One of the reasons I set up my cluster was that I’m running out of space on my NAS. I don’t want to buy a whole new chassis, and while I could have put individual file shares on each cluster node, that would be both inconvenient and not provide any data redundancy without a lot of brittle home-rolled hacks to rsync
data from node to node. And since distributed file systems are a thing, I’d rather not resort to hacks.
Alternatives Considered
To make a long story short, I considered ceph, glusterfs, lizardfs & moosefs.
ceph
Ceph’s published specs show that it basically won’t fit in my ODROID nodes. They say metadata servers need 1GB, OSDs need another 500MB, and the HC2s in my cluster only have 2GB of onboard RAM, and I’m running k8s on them too, so Ceph is out.
GlusterFS
GlusterFS looked nice at first, but it’s both less flexible (you can’t add single drives to the storage cluster) and less performant (by a factor of 2 compared to MooseFS) on my HC2 hardware.
LizardFS
LizardFS is a fork of MooseFS, and when I was trying to install it in my cluster I had a hard time finding debs for it. When I was looking for them online, I found a lot of complaints about performance issues on ARM, so that eliminated it from consideration.
MooseFS
There were a lot of things to like about MooseFS for my use case on my hardware.

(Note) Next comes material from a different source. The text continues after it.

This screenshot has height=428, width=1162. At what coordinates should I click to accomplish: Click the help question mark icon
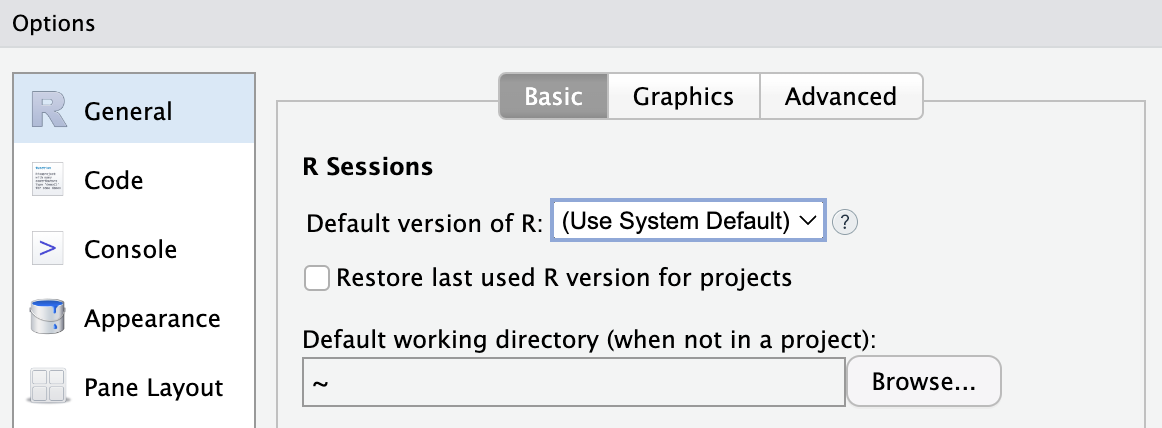click(845, 222)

- There were prebuilt ARM debs on their site, in a handy PPA.
- It was twice as fast on my hardware as GlusterFS.
- I can add individual drive bricks to the cluster, even though my storage policies (more on them below) all require multiple replicas of data in the filesystem they’re applied to.
- The memory requirements are small enough that I can run it on the same nodes that I’m running kubernetes on.
- It dynamically balances disk usage across the bricks - when I added a third brickserver to my cluster, moosefs shuffled replica chunks over to it until all three servers had a roughly equal usage percentage.
- It allows custom storage policies:
- You can label storage bricks (say SSD as label A, spinning disks as label B) and use the labels in policy definitions.
- It’s flexible - you can create policies with different replication requirements and assign those on a per-directory or even per-file basis.
- By referring to brick labels, you can do things like create a policy that requires that at file creation, one replica be written to SSD and one to spinning disk, and then after that initial write is complete (so it can report back to the writing process that the write is done), that it then try to make sure there is a third copy so that there are two copies on spinning disks and one on SSD.
- You can make policies that change replication policies after user-specified amounts of time - so maybe your policy is that new files get one copy on SSD and 2 on spinning disk, but after 30 days, switch to one copy on a regular spinning disk and two on bigger slower drives.
Installing
You’re going to need a moosefs master, chunkservers for each machine that hosts drives, and should run a metadata backup server. You may also want to run the cgi to visualize the cluster status.
Pre-Requisites
- Static IPs for the cluster nodes, preferably with DNS entries. Setting this up is out of scope for this post.
- Decide which nodes will just be chunkservers, which will be the master, and optionally which are going to be metadata servers and cgi servers. You can run the master, metadata and cgi servers on machines that are also chunkservers.
All servers
Add the MooseFS PPA
- Add a file,
/etc/apt/sources.list.d/moosefs.list
, with the following contents
deb http://ppa.moosefs.com/moosefs-3/apt/raspbian/jessie jessie main
-
Run
wget -O - https://ppa.moosefs.com/moosefs.key | sudo apt-key add -
to add the moosefs PPA key -
Run
apt-get update
Master Server
Install the master server software on one of your nodes with apt install moosefs-master
. Do this first, the chunkservers will need to communicate with it.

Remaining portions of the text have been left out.